RA 5 mg bd in combination w/ MTX. Monotherapy may be considered in cases of intolerance to MTX.
Moderate or severe renal impairment Reduce to 5 mg once daily.
Moderate hepatic impairment Reduce to 5 mg once daily.
Patient receiving potent CYP3A4 inhibitors (eg, ketoconazole); or ≥1 medication resulting to both moderate CYP3A4 & potent CYP2C19 inhibition (eg, fluconazole) Reduce to 5 mg once daily.
PsA 5 mg bd.
Moderate or severe renal impairment Reduce to 5 mg once daily.
Moderate hepatic impairment 5 mg once daily.
Patient receiving potent CYP3A4 inhibitors (eg, ketoconazole); or ≥1 medication resulting to both moderate CYP3A4 & potent CYP2C19 inhibition (eg, fluconazole) Reduce to 5 mg once daily.

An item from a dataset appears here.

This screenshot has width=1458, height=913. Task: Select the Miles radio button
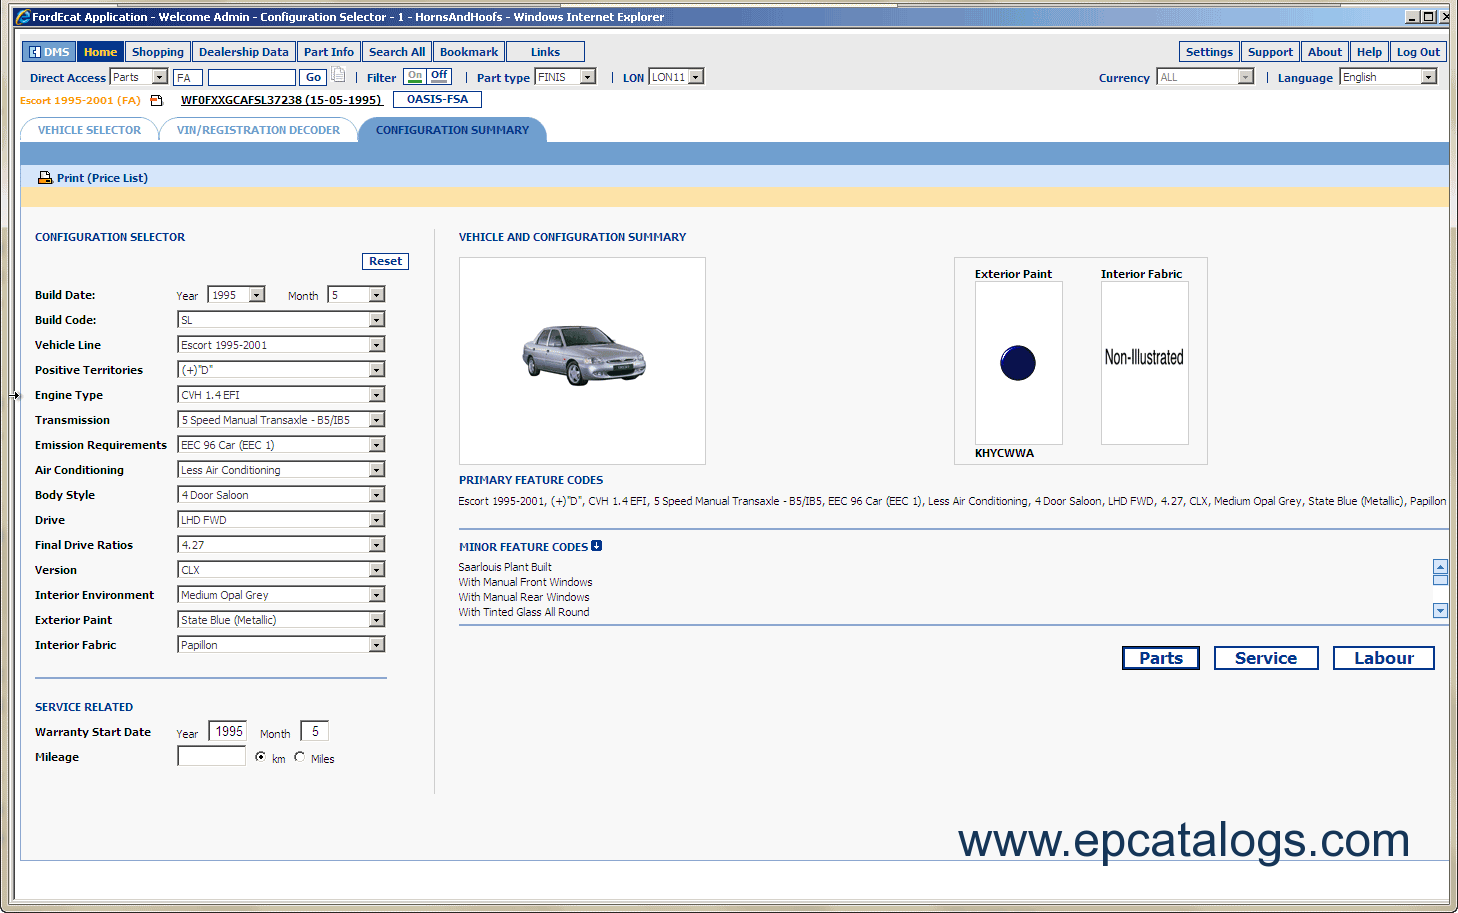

UC Induction: 10 mg bd for 8 wk, may be extended for an additional 8 wk, followed by 5 mg bd for maintenance. Maintenance: 5 mg bd. 10 mg bd may be considered in patient w/o increased risk for VTE, if the patient experiences decreased response on 5 mg bd & failed to respond to alternative treatment options for UC (eg, tumor necrosis factor inhibitor treatment); use 10 mg bd for maintenance treatment for the shortest duration possible. Re-treatment:
10 mg bd may be considered.
Severe renal impairment 5 mg once daily (if normal renal function dose is 5 mg bd) or 5 mg bd (if normal renal function dose is 10 mg bd).
Moderate hepatic impairment 5 mg once daily (if normal hepatic function dose is 5 mg bd) or 5 mg bd (if normal hepatic function dose is 10 mg bd).
Patient receiving potent CYP3A4 inhibitors (eg, ketoconazole); or ≥1 medication resulting to both moderate CYP3A4 & potent CYP2C19 inhibition (eg, fluconazole) Reduce to 5 mg once daily (if patient is taking 5 mg bd dose) or 5 mg bd (if patient is taking 10 mg bd dose).